__Texto para análise__
++++++++++++++++++++

No dia 5 de agosto do mesmo ano, Agrippino Grieco, entrevistado sobre o mesmo assunto pelo Diário Mercantil, em certo trecho asseverou:
O que não me deixou dúvidas, sob o ponto de vista literário, foi a constatação fácil da linguagem inconfundível de Humberto de Campos na página que li. Como crítico, se, sem que eu conhecesse sua procedência, me houvessem apresentado, tê-la-ia atribuído ao autor de “Sombras que sofrem”, “Crônicas”, “Memórias”, e outras inúmeras preciosidades das nossas letras contemporâneas”.
Em nova entrevista, desta vez concedida ao Diário da Noite, no dia 21 de setembro, disse Agrippino Grieco:
“Quanto a mim, não podendo aceitar sem maior exame a certeza de um “pastiche”, de uma paródia, tive, como crítico literário que há trinta estuda a mecânica dos estilos, a sensação espontânea de percorrer um manuscrito glorioso. Eram em tudo os processos de Humberto de Campos, a sua amenidade, a sua vontade de parece austero, o seu tom entre ligeiro e conselheiral. Alusões à Grécia e ao Egito, à Acrópole, a Tirésias, ao véu de Ísis muito ao agrado do autor dos “Carvalhos e Roseirais”. Uma referência a Saint-Beuve, crítico predileto de nós ambos, mestre do gosto e clareza que Humberto não se cansava de exaltar em suas palestras, que não me canso de exaltar em minhas palestras. Conjunto bem articulado. Uma crônica, em suma, que, dada a ler a qualquer leitor de mediana instrução, logo lhe arrancaria este comentário: “É Humberto puro!”
Em 1944, quando ainda corria a ação declaratória, promovida pela Sra. Catharina Vergolino Campos, viúva de Humberto de Campos, contra a Federação Espírita Brasileira e o médium Francisco Cândido Xavier, pleiteando os direitos autorais das obras psicografadas por este último e atribuídas ao Espírito do referido escritor, assim se exprimiu sobre o caso o poeta e crítico literário Afonso Schmidt, em artigo publicado em “O Estado de São Paulo”, cujo texto, na íntegra, é o seguinte:
“As pessoas que do berço trazem vocação para as letras caracterizam-se, geralmente, por estas faculdades: fantasia, compreensão e bom gosto. Com tais elementos apenas, elas produzem os primeiros trabalhos que, quando publicados, tornam-se, no mais das vezes, em trambolhos para os seus apressados autores.
Só com os anos e acurados estudos, os homens de letras alcançam a cultura, a correção, a clareza, a sua maneira particular de sentir, de escrever, de comunicar-se com o leitor. Enfim, a personalidade, o estilo, algumas vezes, a escola.
Dois escritores são tão diferentes entre si como dois pintores, ou dois músicos. Talvez mais. É verdade que, por mera ginástica, tem havido casos de um escritor procurar imitar outro. Para isso, estuda a sua obra, anota as palavras preferidas, os assuntos habituais, constrói as frases mais ou menos de acordo com o modelo e, desse modo, a obra concluída chega a dar, mais ou menos, a impressão do autor arremedado. É o pastiche. Não passa de uma caricatura. Nesse gênero, certo escritor francês publicou uma obra “À la manière de…” com arremedos de escritores em voga, sem, contudo, transmitir uma emoção artística.

++++++++++++++++++++

__Itens fornecidos__
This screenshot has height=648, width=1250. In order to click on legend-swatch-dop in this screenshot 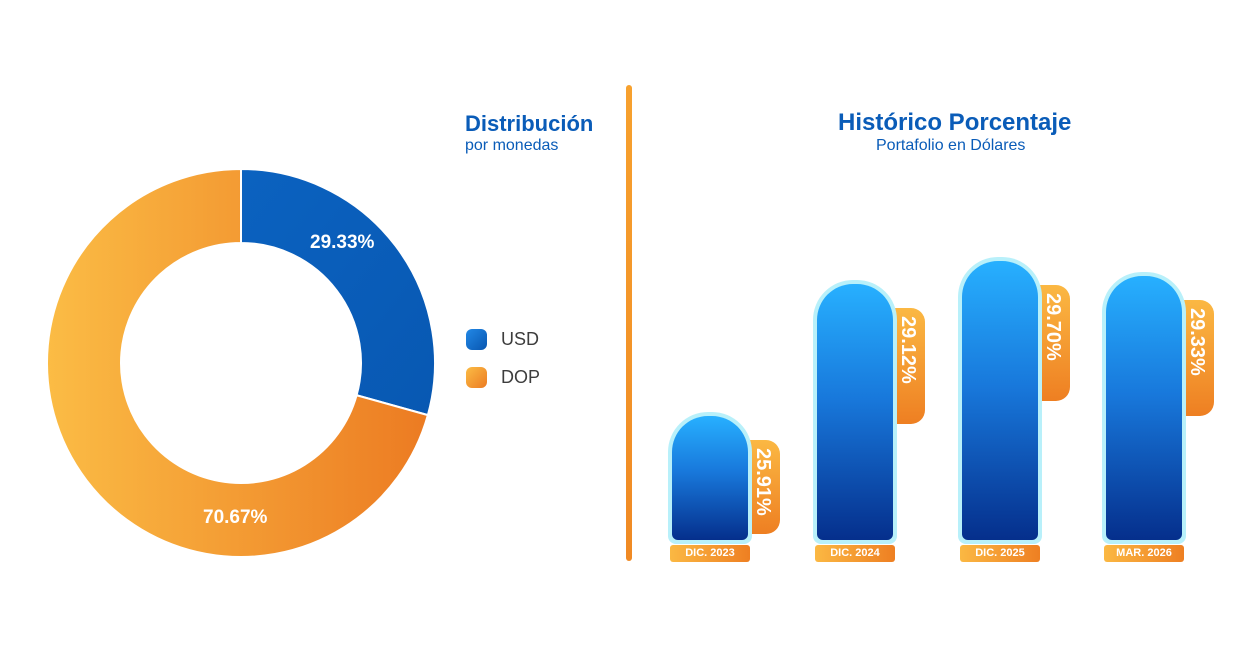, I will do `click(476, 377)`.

++++++++++++++++++++

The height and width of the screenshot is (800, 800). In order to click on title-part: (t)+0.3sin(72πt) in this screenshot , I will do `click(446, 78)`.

++++++++++++++++++++

__Tarefas a cumprir__
1 – No texto sobre Humberto de Campos, transcreva tudo o que vai de "Dois escritores são" até "uma emoção artística.".
2 – Dê continuidade ao texto sobre Humberto de Campos a partir da última frase apresentada.

__Respostas do exercício__
1 –
Dois escritores são tão diferentes entre si como dois pintores, ou dois músicos. Talvez mais. É verdade que, por mera ginástica, tem havido casos de um escritor procurar imitar outro. Para isso, estuda a sua obra, anota as palavras preferidas, os assuntos habituais, constrói as frases mais ou menos de acordo com o modelo e, desse modo, a obra concluída chega a dar, mais ou menos, a impressão do autor arremedado. É o pastiche. Não passa de uma caricatura. Nesse gênero, certo escritor francês publicou uma obra “À la manière de…” com arremedos de escritores em voga, sem, contudo, transmitir uma emoção artística.

2 –
Há pouco, esteve em juízo no Rio de Janeiro, uma questão assaz curiosa. Os herdeiros de Humberto de Campos pleiteavam junto a certa casa editora o pagamento dos direitos autorais que, após a sua morte, teriam sido “escritos” pelo nosso ilustre patrício através de um chamado “médium” de Minas Gerais. Muito se discutiu a tal respeito.
Fui sempre leitor de Humberto de Campos. Há anos, atraído pelo rumor que fazia, procurei ler, igualmente, uma das crônicas a ele atribuídas por Francisco Cândido Xavier, esse jovem, modesto e iletrado caixeiro de loja de uma cidadezinha de Minas. Observei o seguinte: a fantasia, a compreensão fraternal da vida e do bom gosto na composição são os mesmos que caracterizam a obra do nosso ilustrado patrício. Até aí, trata-se de faculdades inatas que, por um acaso qualquer, poderiam ser trazidas do berço por Francisco Cândido Xavier.
O mesmo, porém, não poderia dar-se com a cultura, a correção, a maneira particular de sentir, de escrever, de comunicar a sua impressão ao leitor. Enfim, a sua personalidade, a sua atitude perante a vida, os seus silêncios, elementos de êxito que Humberto de Campos conseguiu em quarenta anos de incessante prática da literatura. E o rapazinho de Minas Gerais, apresentando tais virtudes, não poderia improvisar aquilo que em todas as artes os artistas não trazem do berço e que é o mais difícil de conseguir.
Não quero discutir a questão, mas, no meu pobre entender, o Tribunal só teria dois caminhos a seguir: ou declarar que Humberto de Campos é autor de tais obras, mandando o editor entrar com os direitos para os herdeiros, ou negar a autoria do nosso grande escritor. Neste último caso, teria de pedir a Academia Brasileira de Letras uma poltrona para o rapazinho que principiou por onde nem todos acabam, isto é, escrevendo páginas que puderam ser atribuídas a quem tão formosamente escreveu”.
A ação declaratória, proposta pela viúva de Humberto de Campos contra a Federação Espírita Brasileira e Francisco Cândido Xavier, não logrou êxito, tendo o Juiz julgado a autora carente de ação. O recurso impetrado teve o mesmo destino, pois a sentença recorrida foi confirmada na Superior Instância.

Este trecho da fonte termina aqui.